The Canadian residential construction sector commenced the year on a subdued note, with fresh data from the Canada Mortgage and Housing Corporation (CMHC) signaling a persistent deceleration in homebuilding activity. This trend suggests that a significant rebound may not be on the immediate horizon, posing challenges for the nation’s ambitious housing supply goals and broader economic stability.
According to CMHC’s latest report, the seasonally adjusted annual rate (SAAR) of housing starts across Canada experienced a notable 15 percent decline in January, settling at 238,049 units. This figure represents a substantial drop from the 280,668 units recorded in December, effectively erasing the modest gains observed towards the close of 2025. This sharp monthly contraction underscores a challenging start to the year for an industry vital to Canada’s economic health and social infrastructure.

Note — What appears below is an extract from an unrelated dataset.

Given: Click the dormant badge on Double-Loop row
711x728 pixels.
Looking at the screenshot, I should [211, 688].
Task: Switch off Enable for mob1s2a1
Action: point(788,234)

While monthly statistics in the housing market can often exhibit considerable volatility, the broader trend, as indicated by CMHC’s robust six-month moving average, also points firmly downwards. This critical metric, which smooths out short-term fluctuations to reveal underlying patterns, decreased by 3.5 percent in January to 254,794 units. This marks the fourth consecutive monthly decline, signaling a more entrenched slowdown rather than a temporary blip. Such a sustained contraction in housing starts has significant implications for future housing availability and affordability across the country.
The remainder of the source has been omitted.